● Task statement: Your answer must consist solely of the lines from the start of the entries below through the line with "info@erokob.cz (48, 2266)", unchanged.
= = = = =
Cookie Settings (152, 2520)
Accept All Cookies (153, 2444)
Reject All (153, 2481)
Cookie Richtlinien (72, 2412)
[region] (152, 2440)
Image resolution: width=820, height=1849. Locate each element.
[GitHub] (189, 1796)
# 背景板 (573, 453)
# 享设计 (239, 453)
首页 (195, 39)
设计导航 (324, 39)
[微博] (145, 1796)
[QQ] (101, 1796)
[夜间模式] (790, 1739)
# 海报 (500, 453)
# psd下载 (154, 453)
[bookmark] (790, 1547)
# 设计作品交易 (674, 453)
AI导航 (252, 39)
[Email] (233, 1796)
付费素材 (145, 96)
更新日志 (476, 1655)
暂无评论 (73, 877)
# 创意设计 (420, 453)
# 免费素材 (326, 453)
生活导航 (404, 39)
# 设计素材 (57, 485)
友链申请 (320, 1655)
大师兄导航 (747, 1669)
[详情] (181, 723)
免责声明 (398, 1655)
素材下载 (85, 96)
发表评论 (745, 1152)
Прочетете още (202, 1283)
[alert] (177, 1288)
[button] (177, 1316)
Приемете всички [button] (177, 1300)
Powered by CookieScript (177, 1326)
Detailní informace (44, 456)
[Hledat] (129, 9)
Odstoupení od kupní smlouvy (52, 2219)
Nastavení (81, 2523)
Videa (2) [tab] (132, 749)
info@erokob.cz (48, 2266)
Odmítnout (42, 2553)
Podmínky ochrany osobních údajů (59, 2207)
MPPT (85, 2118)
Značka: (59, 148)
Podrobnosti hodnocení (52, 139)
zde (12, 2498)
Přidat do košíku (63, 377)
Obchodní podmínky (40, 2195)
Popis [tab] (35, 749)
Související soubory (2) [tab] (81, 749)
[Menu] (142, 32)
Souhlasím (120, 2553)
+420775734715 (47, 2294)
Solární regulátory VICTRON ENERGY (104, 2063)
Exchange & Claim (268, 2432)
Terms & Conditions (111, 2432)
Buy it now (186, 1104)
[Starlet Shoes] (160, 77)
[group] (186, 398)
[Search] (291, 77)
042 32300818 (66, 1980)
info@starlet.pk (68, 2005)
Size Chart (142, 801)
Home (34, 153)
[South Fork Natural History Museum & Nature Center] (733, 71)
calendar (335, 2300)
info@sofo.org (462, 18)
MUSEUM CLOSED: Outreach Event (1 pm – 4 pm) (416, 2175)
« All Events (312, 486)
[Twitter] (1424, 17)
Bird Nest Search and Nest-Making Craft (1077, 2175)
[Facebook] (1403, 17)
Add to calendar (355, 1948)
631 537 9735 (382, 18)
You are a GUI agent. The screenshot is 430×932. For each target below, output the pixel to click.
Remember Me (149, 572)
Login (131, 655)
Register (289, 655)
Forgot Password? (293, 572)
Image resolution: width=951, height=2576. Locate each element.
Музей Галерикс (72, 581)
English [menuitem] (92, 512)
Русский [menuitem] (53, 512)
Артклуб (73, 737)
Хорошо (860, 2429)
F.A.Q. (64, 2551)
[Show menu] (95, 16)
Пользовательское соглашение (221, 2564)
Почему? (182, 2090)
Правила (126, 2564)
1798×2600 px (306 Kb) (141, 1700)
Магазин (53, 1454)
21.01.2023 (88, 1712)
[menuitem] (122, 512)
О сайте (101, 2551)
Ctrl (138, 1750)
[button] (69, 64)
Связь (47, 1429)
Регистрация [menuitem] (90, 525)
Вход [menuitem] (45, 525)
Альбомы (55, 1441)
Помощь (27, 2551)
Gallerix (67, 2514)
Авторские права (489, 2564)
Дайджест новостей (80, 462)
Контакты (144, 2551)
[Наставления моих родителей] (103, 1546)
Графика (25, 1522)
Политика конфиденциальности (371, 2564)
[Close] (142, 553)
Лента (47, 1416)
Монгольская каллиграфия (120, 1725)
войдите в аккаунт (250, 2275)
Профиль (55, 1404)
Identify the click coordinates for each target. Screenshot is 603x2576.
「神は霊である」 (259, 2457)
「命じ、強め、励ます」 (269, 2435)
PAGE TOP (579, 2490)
= = = = =
● Task output:
Cookie Settings (152, 2520)
Accept All Cookies (153, 2444)
Reject All (153, 2481)
Cookie Richtlinien (72, 2412)
[region] (152, 2440)
Image resolution: width=820, height=1849. Locate each element.
[GitHub] (189, 1796)
# 背景板 (573, 453)
# 享设计 (239, 453)
首页 (195, 39)
设计导航 (324, 39)
[微博] (145, 1796)
[QQ] (101, 1796)
[夜间模式] (790, 1739)
# 海报 (500, 453)
# psd下载 (154, 453)
[bookmark] (790, 1547)
# 设计作品交易 (674, 453)
AI导航 (252, 39)
[Email] (233, 1796)
付费素材 (145, 96)
更新日志 (476, 1655)
暂无评论 (73, 877)
# 创意设计 (420, 453)
# 免费素材 (326, 453)
生活导航 (404, 39)
# 设计素材 (57, 485)
友链申请 (320, 1655)
大师兄导航 (747, 1669)
[详情] (181, 723)
免责声明 (398, 1655)
素材下载 (85, 96)
发表评论 (745, 1152)
Прочетете още (202, 1283)
[alert] (177, 1288)
[button] (177, 1316)
Приемете всички [button] (177, 1300)
Powered by CookieScript (177, 1326)
Detailní informace (44, 456)
[Hledat] (129, 9)
Odstoupení od kupní smlouvy (52, 2219)
Nastavení (81, 2523)
Videa (2) [tab] (132, 749)
info@erokob.cz (48, 2266)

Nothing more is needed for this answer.